Beams across system breaks

• Dec 9, 2022 - 15:25

This has been well discussed in other posts and hopefully is addressed in Musescore 4 but just in case I'm adding a suggestion. When a beamed note continues across a sytem break the beam stubs do not appear in the trailing or leading notes of the adjacent measures. So since it is only graphical, perhaps add an option to the beam or flag in inspector to have an option for the display like there is for note heads or mirror heads. So you could add a normal, stub left or stub right which would modify the display as necessary. Of course the underlying graphical symbols need to be created.


Comments

Unfortunately still not possible, but definitely on the radar to address as soon there is time after the initial 4.0 release. It turns out to be maddeningly difficult to implement - or at least was with the old beaming code. The new code might simplify this.

Now that we're several updates into MuseScore 4, I wonder if this is still being discussed? I don't mean to underestimate how difficult it is to implement, but I do think it would be worthwhile. Thanks.

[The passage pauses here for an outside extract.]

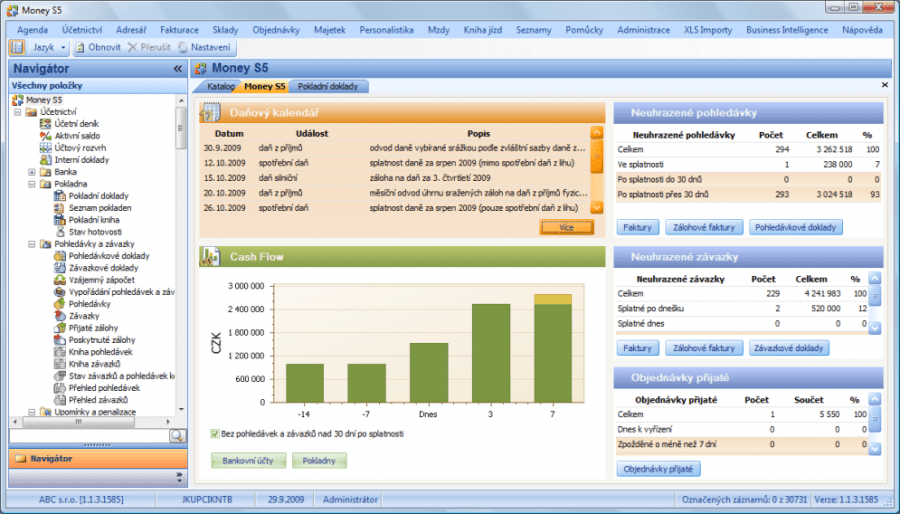Click the Více button in tax calendar
Viewport: 900px width, 514px height.
click(x=566, y=227)
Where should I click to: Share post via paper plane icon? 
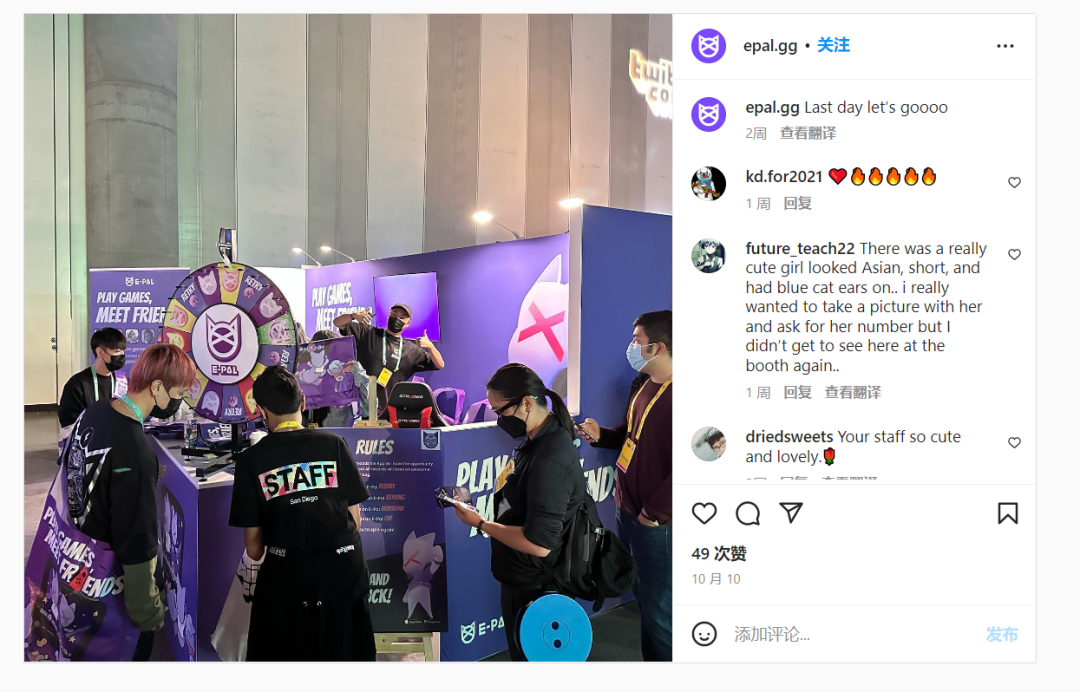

Let me add a side note that I'm sure will be disregarded.
There have been many posts about beaming to make sight reading easier. Beaming texts that I have looked in at random, in general agree that beams should group notes by the beat instead of by a phrase. I seem to remember my college music education courses saying not to beam across bar lines. Yes, yes, I know people will post plenty of examples of music that has beams across bar lines and staff breaks. That doesn't make it correct. It just means some publisher did it. There are plenty of published examples where no beams are used. That doesn't make that right, either.
But wait. What about the intent of the composer? What about it? A composer can mark their music anyway they want. They can mark things they think will show a performer how they want something played. And yet, what is on the page has no meaning until that page is performed. The performer has the final say. Does the performer need a beam across a bar line in a scale like passage? Hard to say. Would it matter if it wasn't there? Also, hard to say. Does it hurt anything if it is there? There are some sources that say it might. There are plenty of things that a performer will play the way they feel something should be played, that are different from the score.
I get that there are many who want this ability. I'm just adding another thought.